Jim DeMint resigns from Senate

“I swear—absolutely no reason at all.”

Tea Party icon and borderline fictional character Jim DeMint resigned from the Senate this morning, announcing that he would become the new head of the Heritage Foundation. South Carolina governor Nikki Haley will appoint his replacement, and the balance of votes in the Senate is not likely to change. The balance of weirdness, however, is badly shaken. In an unusually conservative GOP, DeMint was extremely conservative. Earlier this week, he attacked John Boehner’s compromise proposal in the fiscal cliff standoff—which most analysts agreed offered too little revenue to stand a chance at acceptance—for raising revenues too much. Then he resigned.

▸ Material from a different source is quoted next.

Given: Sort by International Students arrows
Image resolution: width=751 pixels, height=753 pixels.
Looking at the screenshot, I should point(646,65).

Exactly why he did that is unclear—why he resigned, I mean. Why he attacked Boehner’s “$800 billion tax hike,” built entirely on closing loopholes and eliminating deductions, is pretty obvious: he was a grandstanding. As the figurehead of a political party that isn’t actually a party whose primary purpose is to yell about how government, the economy and society should work, DeMint doesn’t have to do much else. He gets to vote against laws in the Senate and insist that this country would be much better if only more people were exactly like him. As a junior senator on the fringe of the opposition party, he is almost entirely relieved of the obligation to actually govern with like compromises and policy and stuff.

Why would he leave that? I can only come up with three explanations:

  1. One of the Senate pages caught him using federal funding for VA hospitals to buy the biggest prostitute you ever saw.
  2. He has terminal lung cancer and needs to cook as much meth as possible in the next 18 months to support his family.
  3. The Tea Party is only viable as a commentary/entertainment organization.

In support of item (3), I offer you his remarks on the fiscal cliff, which were as follows:

If neither party leadership is going to put forward a serious plan to balance the budget and pay down the debt, we should end this charade. We can stop the fiscal cliff with the bill that House Republicans already passed that simply extends the current tax rates and replaces the defense cuts with reductions in wasteful spending.

You will recall that the dreaded sequester—the budget part of the fiscal cliff—triggers automatic cuts in defense and domestic spending of $600 billion apiece, for a total of $1.2 trillion in federal spending. Congress apportioned it that way to ensure that both parties would hate it; Republicans don’t want the cuts in defense, and Democrats don’t want the cuts in social programs.

In this context, DeMint’s complaint that neither party has put forth a “serious” plan is hideously hypocritical. His claim that we can avert the sequester by “simply” extending the tax cuts Republicans want and replacing the defense cuts they don’t with “wasteful spending” cuts Democrats don’t want ignores the other party in Congress. It willfully denies the purpose of the sequester in the first place, which was to force Republicans and Democrats to reach a compromise. It’s like saying the Civil War could have been avoided by simply extending slavery to all the states and shipping Abraham Lincoln to the Philippines.

It is some one-party shit, in other words. In the Senate, where things get done by comity and compromise, it is useless. On television or in, say, a conservative think tank—where things get done by boldly finding evidence for positions people already agree with—on the other hand, it is career genius. Having made himself a conspicuously useless legislator for the last decade or so, DeMint is ready to move on to a place where bloviating orthodoxy is both means and end.

Let us hope he takes the rest of the Tea Party with him. I was trying to think of who the other prominent Tea Party senators are, and then to make things easier on myself I opened it up to Tea Party congresspeople, and I wound up with such famously inert legislators as Michele Bachmann and Steve King. The most prominent members of the Tea Party “movement”—begun by the grassroots career lobbyists at FreedomWorks and captained by such lawgivers as Glenn Beck and Sarah Palin—are not actually involved in government at all.

DeMint was the most powerful among them, and his ideas rarely saw the Senate floor. Now he has resigned to lead a think tank one degree more serious than the 700 Club. It turns out that in a divided government tasked with representing a diverse and divergent society, radical orthodoxy is not the sharpest tool in the box. Come January, those doing actual work will have to root through one less piece of clutter.

Combat! blog is free. Why not share it?
Tweet about this on TwitterShare on FacebookShare on Reddit

3 Comments

  1. To be clear, Heritage Foundation is very influential. Like top 5 in the U.S. influential. You disagree with their policy outlook, I understand, but that does not render them only one degree more serious than 700 club. Heritage Foundation is well-respected and do quality work, even when that work proceeds from a foundation on which I disagree.

    Maybe you’re mixing them up with the Heartland Institute? http://combatblog.net/?p=3716 I used to cross them up by name. Heartland is funded by Heritage, I believe.

  2. Laziness. Do your homework. Demint built a small force of tea party conservatives around him while in service to our country. Do names like Rand Paul ring a bell?